Passage to read:
* Start *
The following table extracts the relevant columns from the old and the new estimates of 2014 GDP. It consists of three parts – the first compares current price GDP, the second compares constant price GDP, and the third compares the price indexes (which are actually the mathematical link between the first two as current price divided by the sectoral price index gives constant price). For each part, the sectors of GDP are shown. The first column covers the original 2014 data, the second column the new 2014 estimates, the third column shows the difference between these two, the fourth column shows the explanation from the latest update, and the fifth column shows any difference between the actual difference in 2014 sector figures and the claimed difference from the latest update. Differences between actuals and explanations are yellow flagged as a possible area of concern.

In terms of current prices (the blue section), the NSO only aimed to explain some of the differences – presumably the major ones. The explanations in the resource sector fully account for the differences. However, no explanation is provided for the K252 million increase is the estimated size of the construction sector, or the K119 million fall in the transport and storage sector. Overall, the NSO has increased the estimated size of the non-resource sector by K133 million yet explained a decrease of K18 million. In cricketing language, could let this one go through to the keeper as a lack of care in providing a full explanation for all sectors if other parts of the story were compellingly accurate – but they are not.

In terms of constant prices (the orange section), there are very major issues as shown by the number of yellow flags. There is a gap between the actual change in the sector estimates and the NSO explanation for 18 of the 20 sector lines. The concern is particularly in the non-resource sector where the actual estimate for 2014 has gone up by K335m, yet the NSO provides detailed explanations claiming it went down by K1,199. This is an extraordinary difference of over K1.5 billion. Going through the table and the explanations sector by sector, the story is particularly confusing. For example, the largest discrepancy is the “Administrative and Support Service Activities”. There is no change in the current prices – so presumably the administrative data for this sector was not updated. There was a change in the price deflator from 7% to 5% which led to the K63m increase in the estimated real size of production in that sector in 2014 (so one divides the current price figure by the price index to get to the constant price index). However, the NSO claims there was an actual decrease in real production in that sector by K448 million. Frankly, it is just not possible to reconcile this difference of K511 million in this one sector alone. The NSO reduction of K448m is also the largest adjustment figure for any sector in 2014, yet there is no explanation for the figure. Surely a reduction of over 10% in the real value of the fifth largest sector in the economy should receive an explanation? Yet there is just silence. If one was to look at just the latest NSO report, one could get the impression that the NSO update must be credible because it had actually reduced almost all the sectors of the non-resource economy – indeed a cut of over K1 billion. If the update is decreasing the size of many sectors of the economy, surely it must come across as being more credible! However, this impression is fundamentally misleading as the 2014 non-resource sector in constant prices has actually increased. This K1.5 billion credibility gap provides no confidence that other figures have not been manipulated.

The third section, looking at price indexes, could not include specific sectoral figures explaining the changes in the indexes as these were not provided by the NSO. However, as there is no change in the aggregate price index between the old and new figures (they are both 105.4), the main story is that changes in price indexes are not the reason that the NSO report has been buried for over a year, and that the Treasury Secretary’s explanations linked to the price index story cannot be believed.
* End *
Given records:
* Start *
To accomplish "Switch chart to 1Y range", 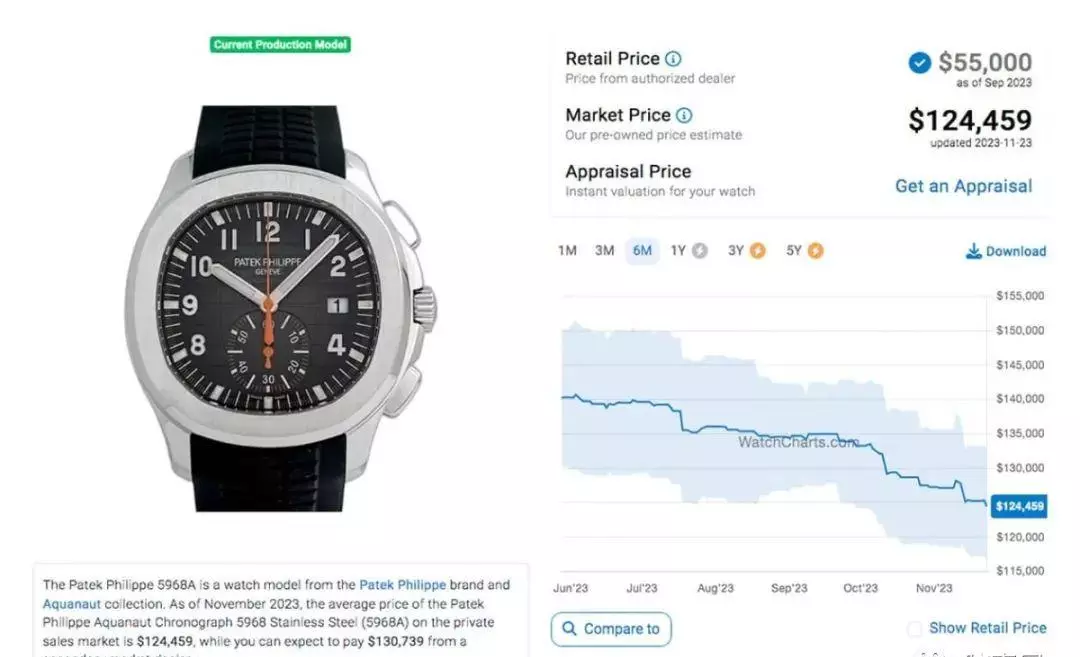I will point(678,251).
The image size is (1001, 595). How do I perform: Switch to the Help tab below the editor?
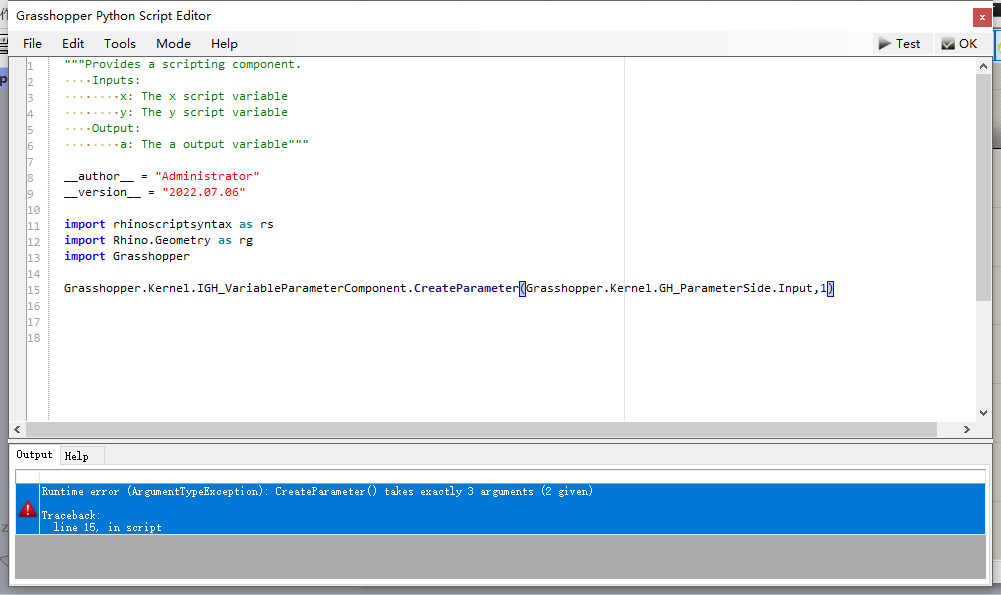click(x=77, y=455)
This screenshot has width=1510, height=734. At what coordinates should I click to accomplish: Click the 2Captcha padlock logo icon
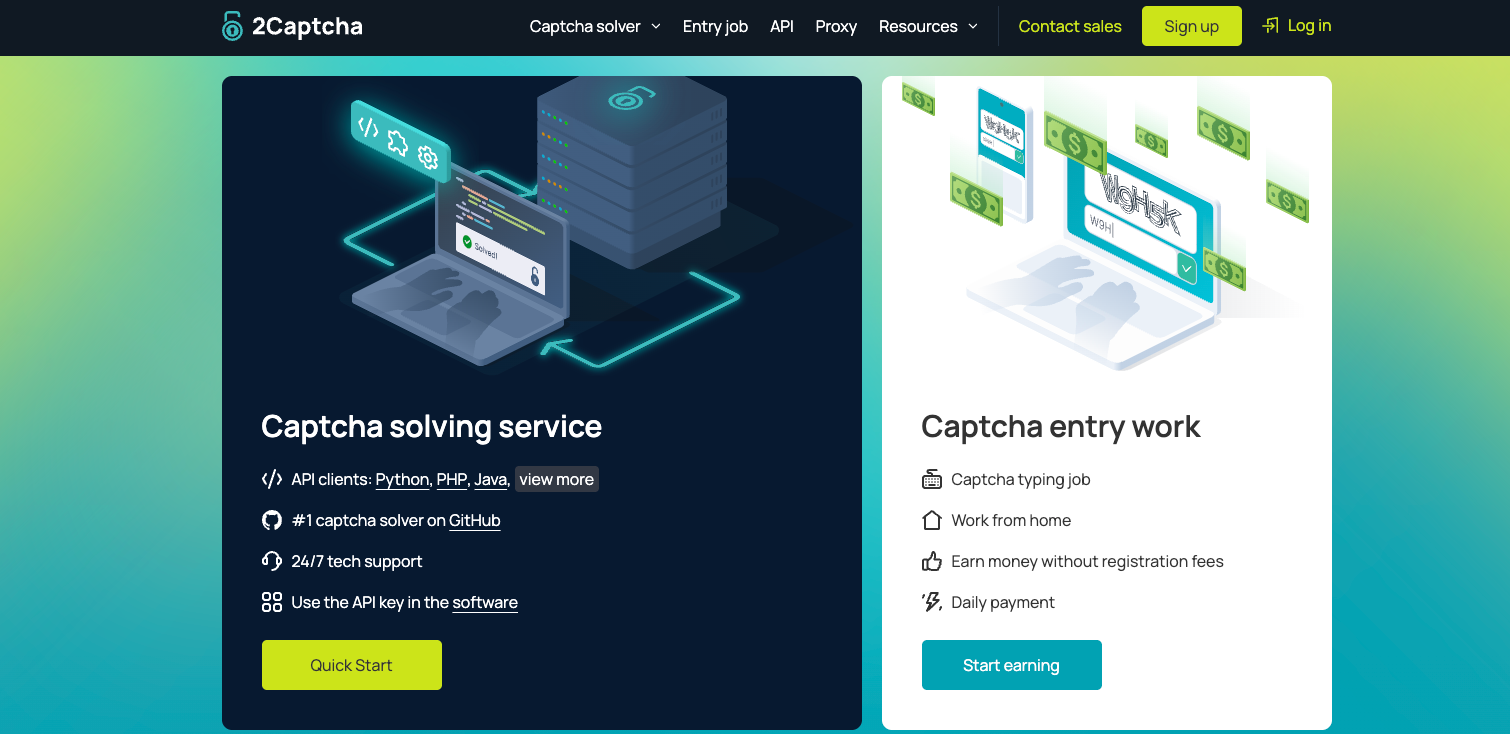[x=232, y=26]
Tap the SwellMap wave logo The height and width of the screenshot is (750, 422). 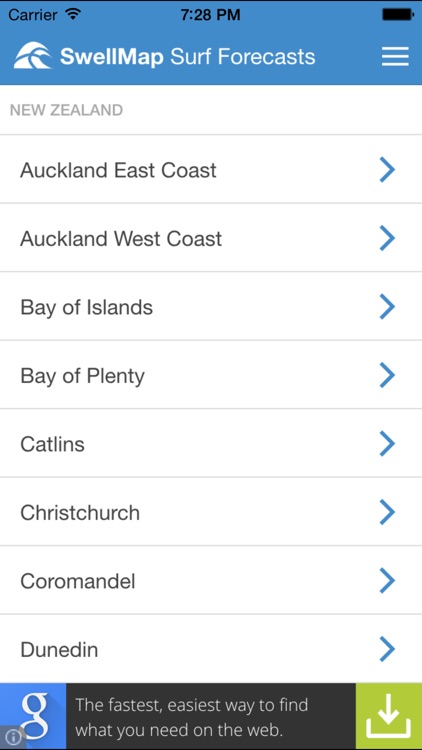(33, 56)
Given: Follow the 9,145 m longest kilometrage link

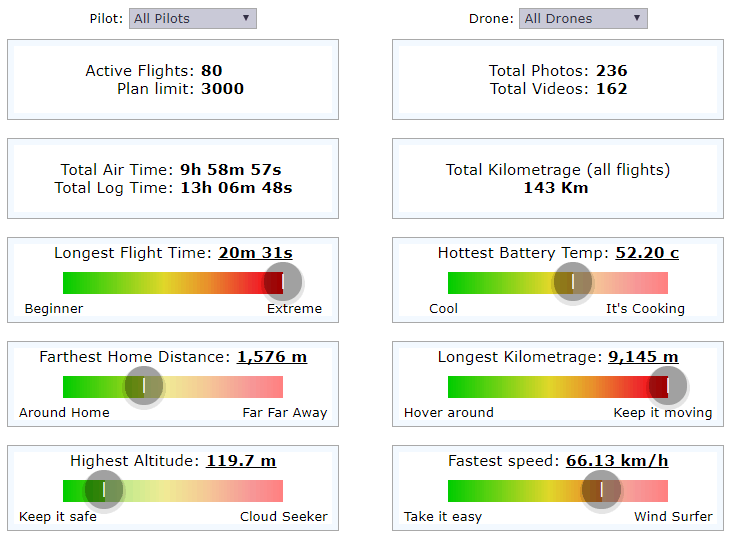Looking at the screenshot, I should 643,357.
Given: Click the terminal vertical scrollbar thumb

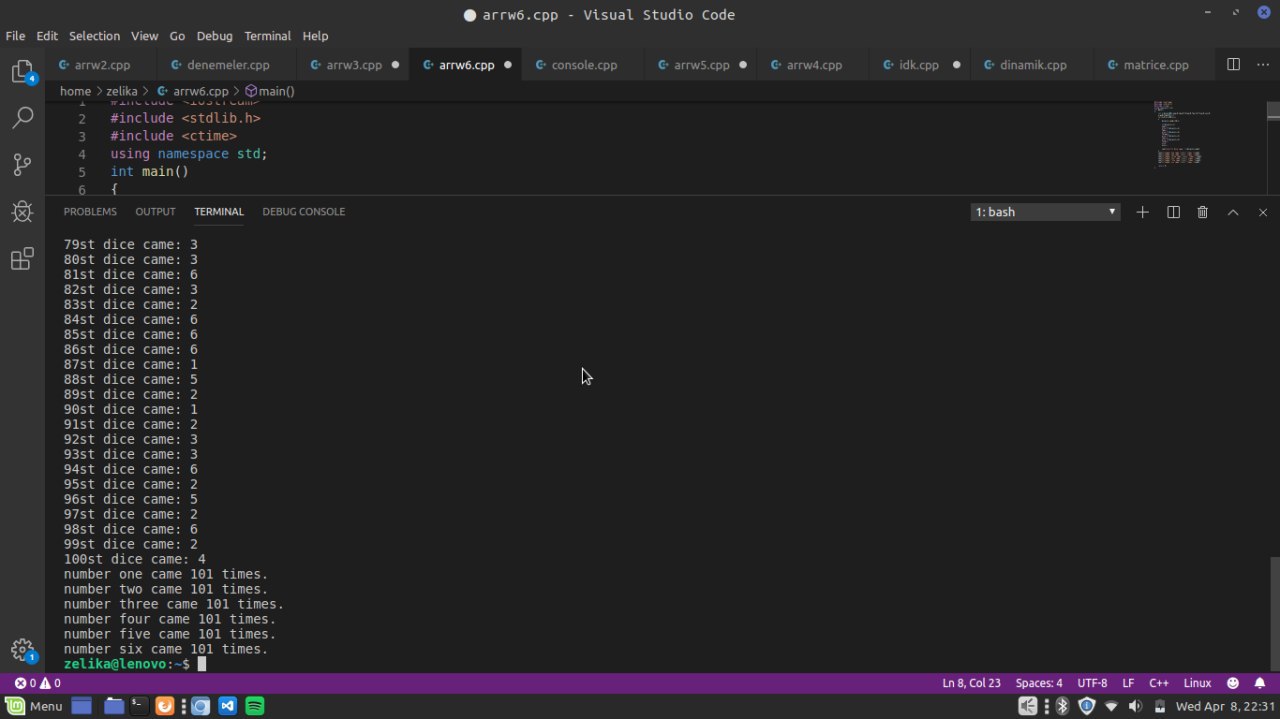Looking at the screenshot, I should (x=1273, y=612).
* End *
Exercise requirements:
(1) In the passage on the 2014 GDP estimates, what aggregate price index do the old and new figures both show?
(2) Copy the passage on the 2014 GDP estimates from "The third section, looking" up to and including "cannot be believed.".

Written answers:
(1) Both show an aggregate price index of 105.4.

(2)
The third section, looking at price indexes, could not include specific sectoral figures explaining the changes in the indexes as these were not provided by the NSO. However, as there is no change in the aggregate price index between the old and new figures (they are both 105.4), the main story is that changes in price indexes are not the reason that the NSO report has been buried for over a year, and that the Treasury Secretary’s explanations linked to the price index story cannot be believed.